Requirements
Please arrange as a numbered list the part of the entries that opens with the line containing "Task: Open Minecraft grass block icon in Dock" and closes with the line containing "Action: coord(21,718)", both lines included. Skip any blank lines and leave the pictures out.

Stored data

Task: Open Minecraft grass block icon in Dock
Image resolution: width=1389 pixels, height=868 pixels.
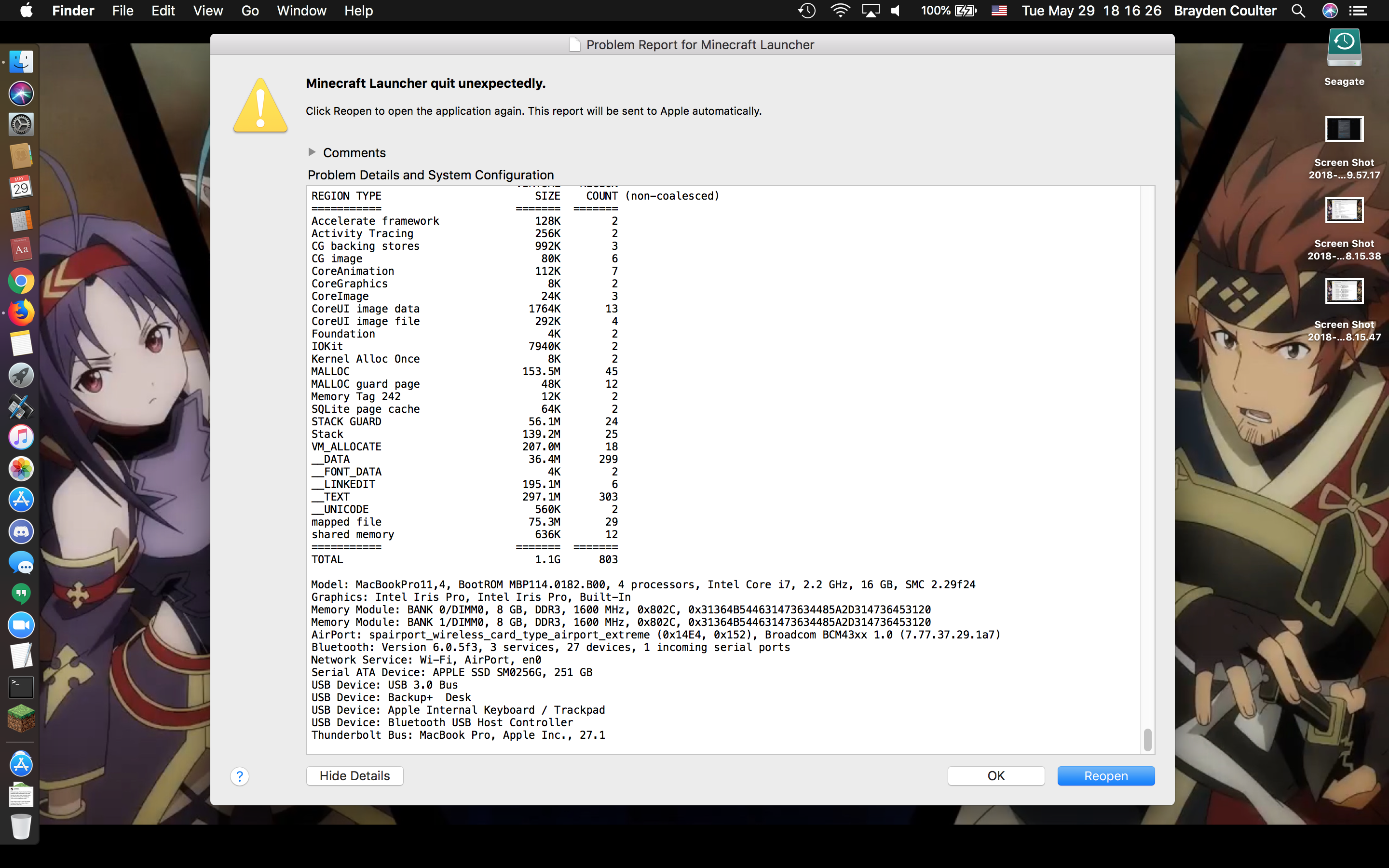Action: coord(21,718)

==

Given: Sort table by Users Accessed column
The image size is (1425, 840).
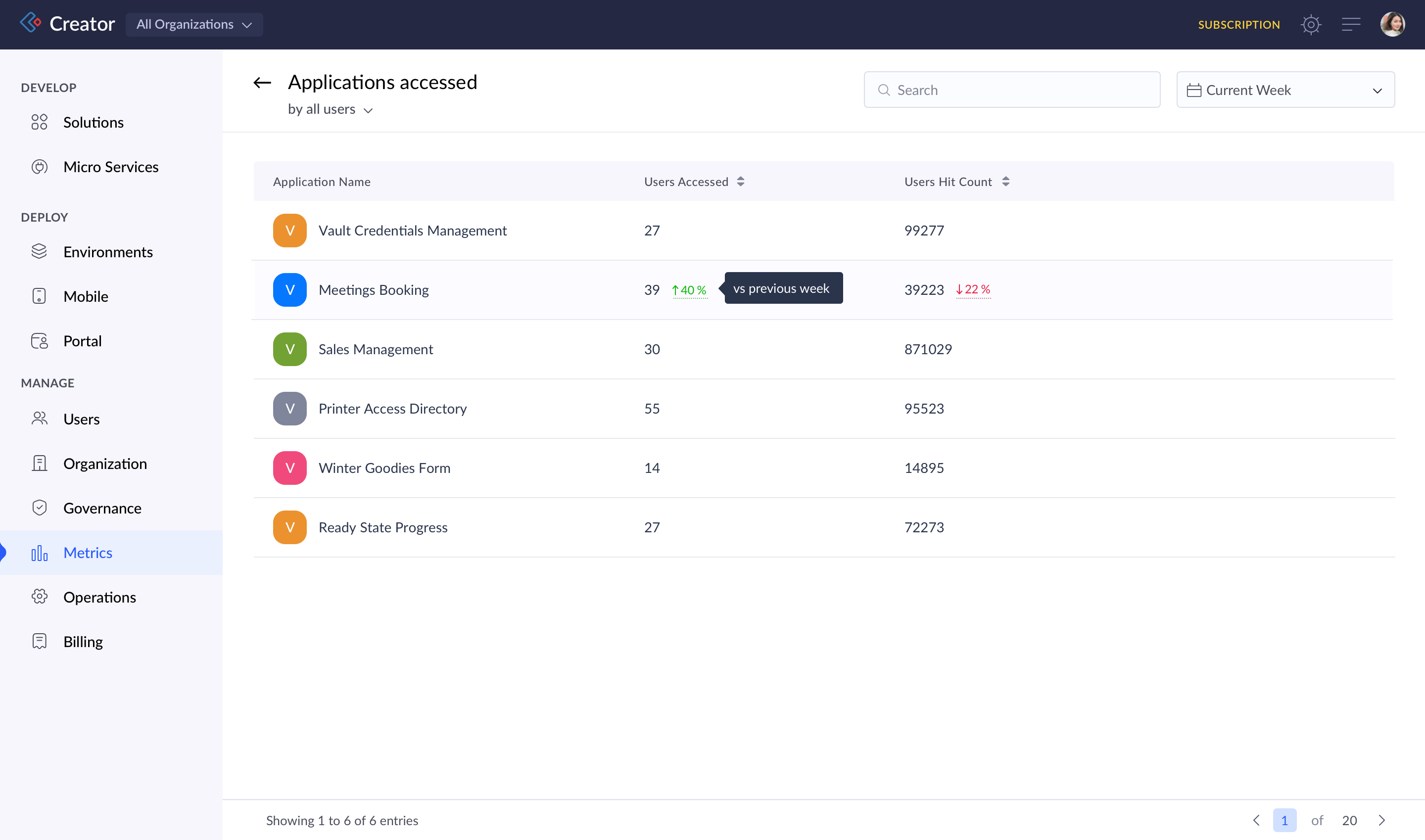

Reply to the exercise
1. Task: Open Minecraft grass block icon in Dock
2. Image resolution: width=1389 pixels, height=868 pixels.
3. Action: coord(21,718)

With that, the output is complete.